After attaining his visa in late May, the reliever returned to Florida from his home in the Dominican Republic and reported to the Marlins' facility in Jupiter, where he worked out and served his suspension before starting a Minor League rehab assignment.

The stint was cut short on July 14, when he exited an appearance for Triple-A New Orleans with soreness in his right elbow. An MRI exam revealed Oviedo had a sprained ulnar collateral ligament in his throwing arm.

From 2009-11, Oviedo had 92 saves as the Marlins' closer. The right-hander is eligible for free agency next season.

Oviedo's surgery came a day after Logan Morrison underwent a successful procedure on his right knee. Morrison tweeted that he had 10 stitches in his knee.

Six-man rotation idea a temporary one for Miami

MIAMI -- Going with a six-man rotation is only a temporary idea for the Marlins.

The team decided to go with six starters to ease the innings on rookies Jacob Turner -- who will start on Friday at Washington -- and Nathan Eovaldi, who faced Milwaukee on Wednesday.

"I'm not a fan for a lot of different reasons," manager Ozzie Guillen said. "But why we're doing it here, we've got to protect Turner, Eovaldi. Those two kids."

Using an extra starter means veterans like Josh Johnson, Mark Buehrle and Ricky Nolasco will make one fewer outing.

For Buehrle, that may determine whether he reaches the 200-inning mark for the 12th straight season. The veteran lefty has thrown 173 2/3 innings, and if he averages seven innings in his final four starts, Buehrle would finish with 201 2/3 innings.

"I talked to Buehrle about it," Guillen said. "He says he wants to have 200 innings. If we've got seven innings from Buehrle, that means we're winning the game."

In general, Guillen says it is more difficult for starters in the National League to reach 200 innings.

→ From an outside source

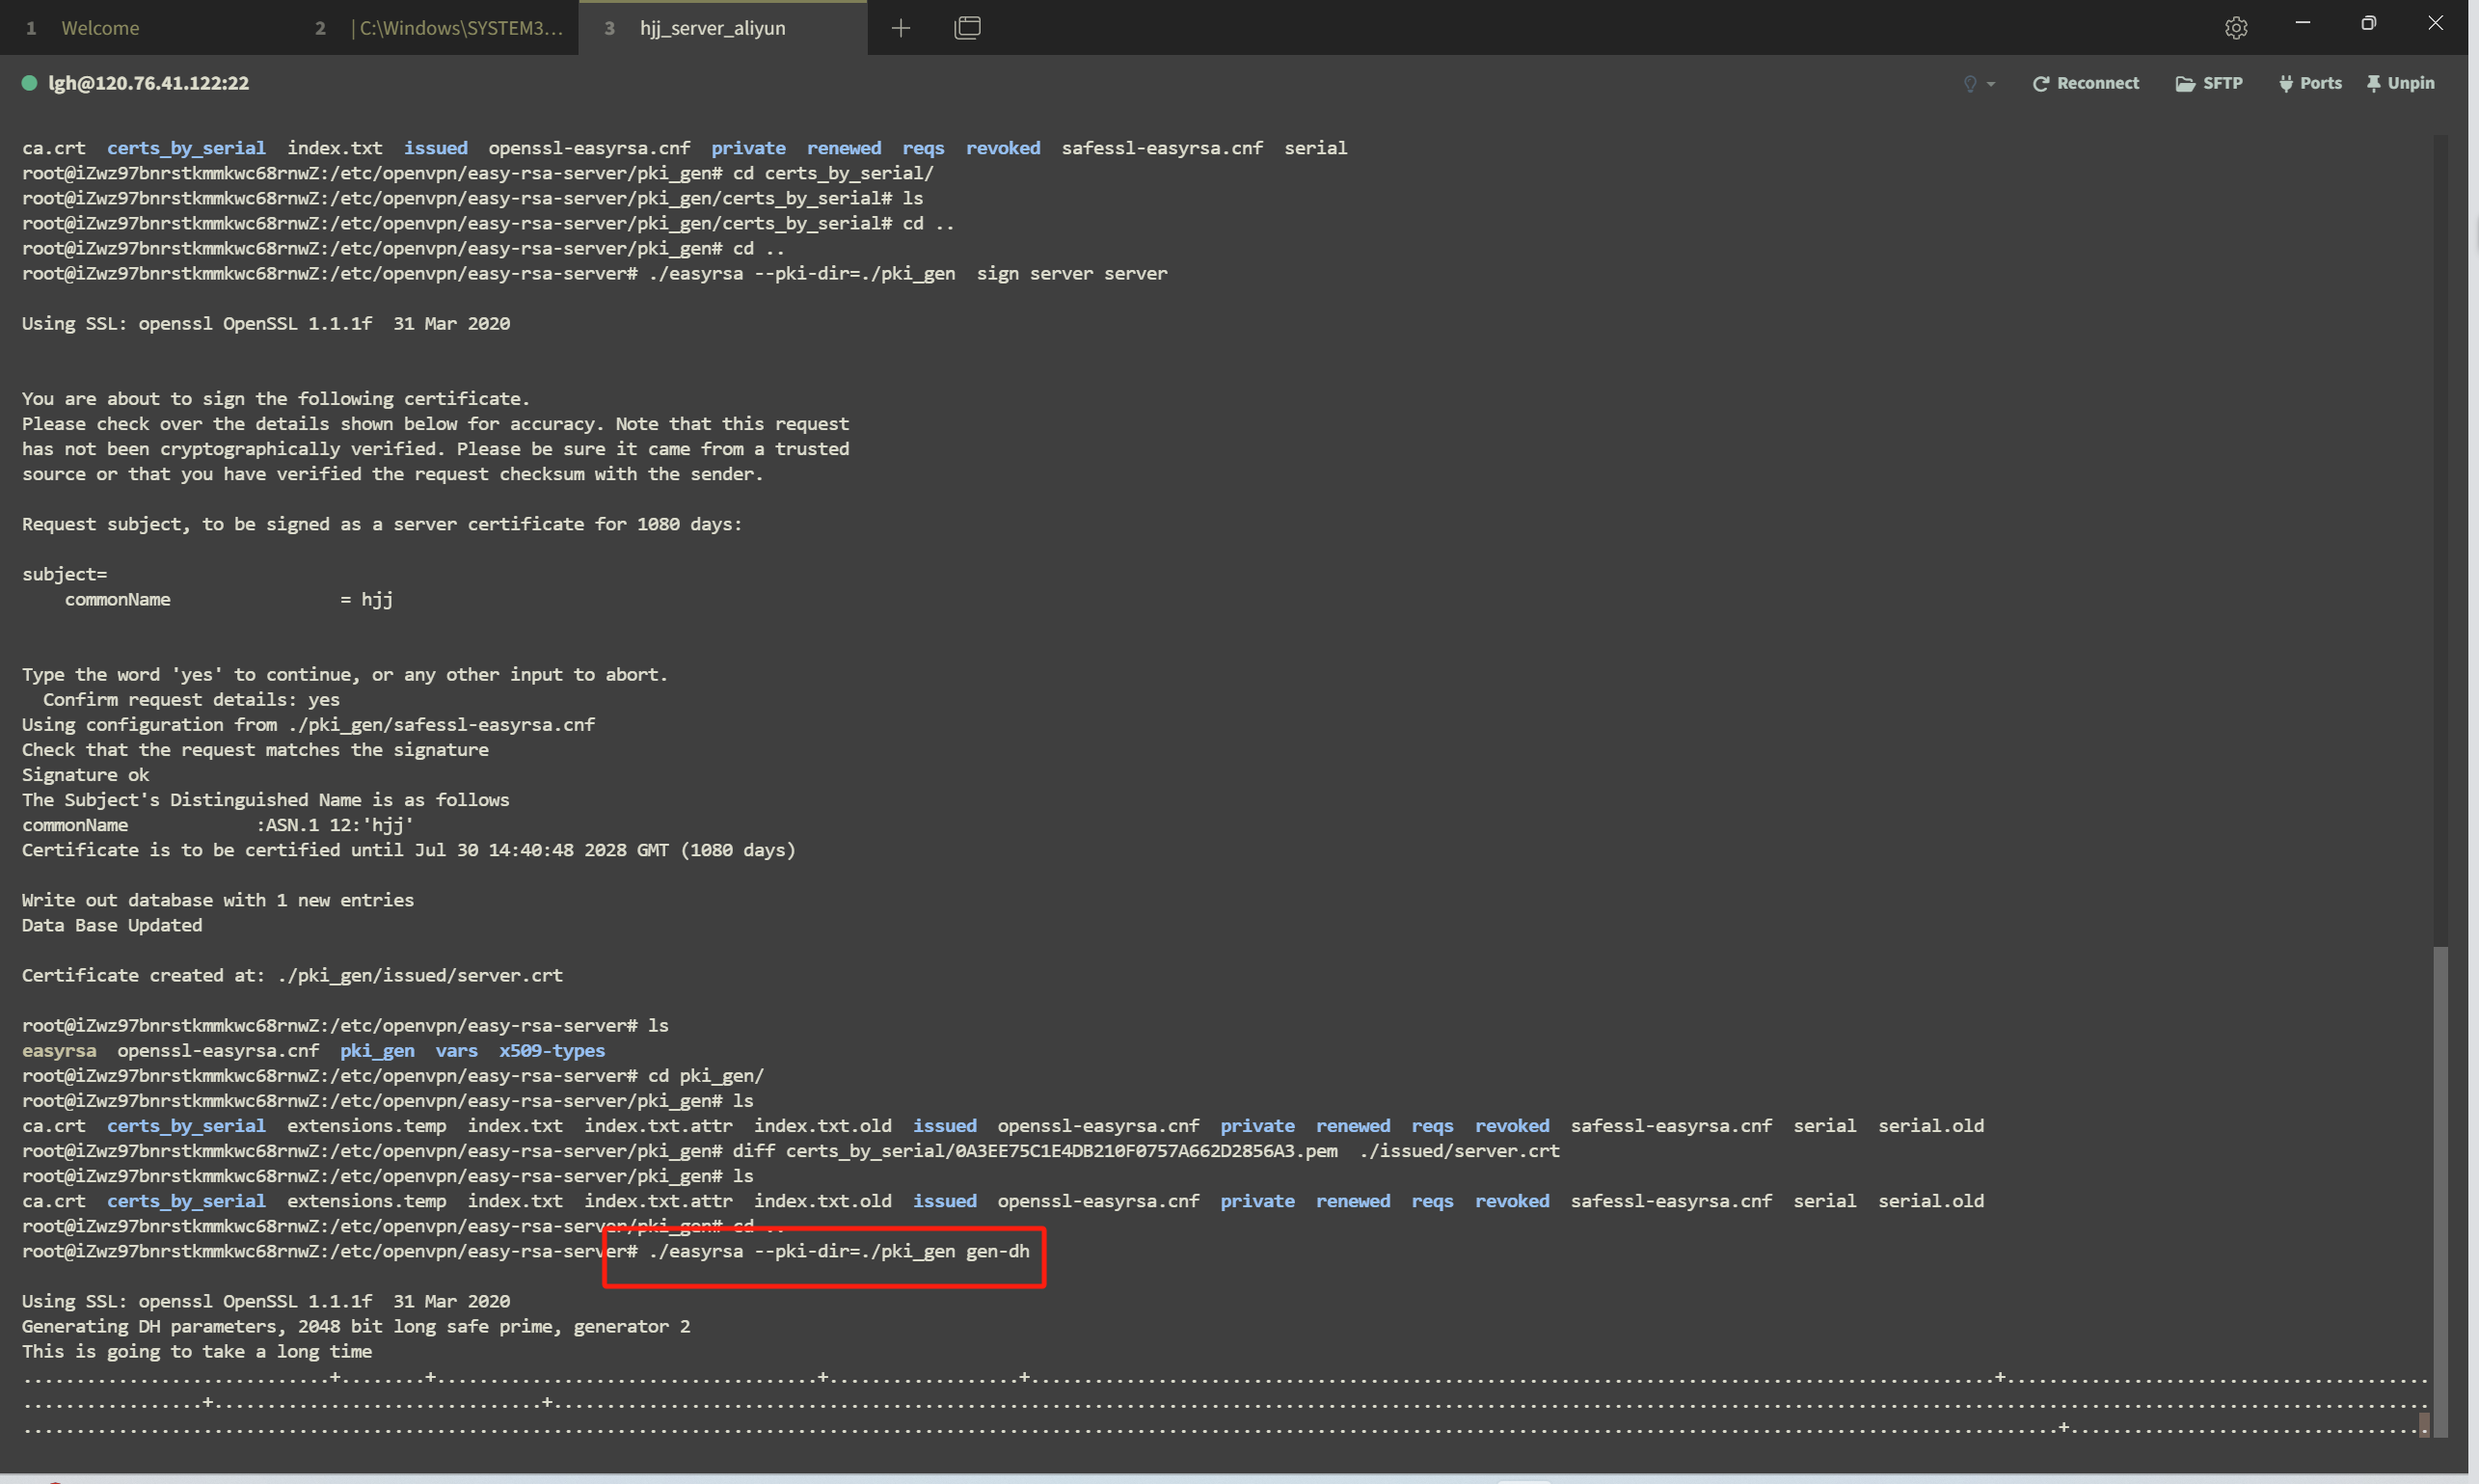Click the blue x509-types directory name
The width and height of the screenshot is (2479, 1484).
pyautogui.click(x=552, y=1050)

"The National League is harder than the American League to get to those 200 innings," the manager said. "That's no doubt. I said that early, the worst thing about the National League is getting used to taking my pitcher out at 70 pitches when we're down by one run in the sixth.

"I think it's hard to get 200 innings in the National League. You have to be a pretty good offensive ballclub to give you the opportunity. In the American League, if you're down 1-0, you're in the ninth. In the National League, you're down 1-0, in the sixth, you're gone. I tried to explain how hard it is to them. I hope they understand."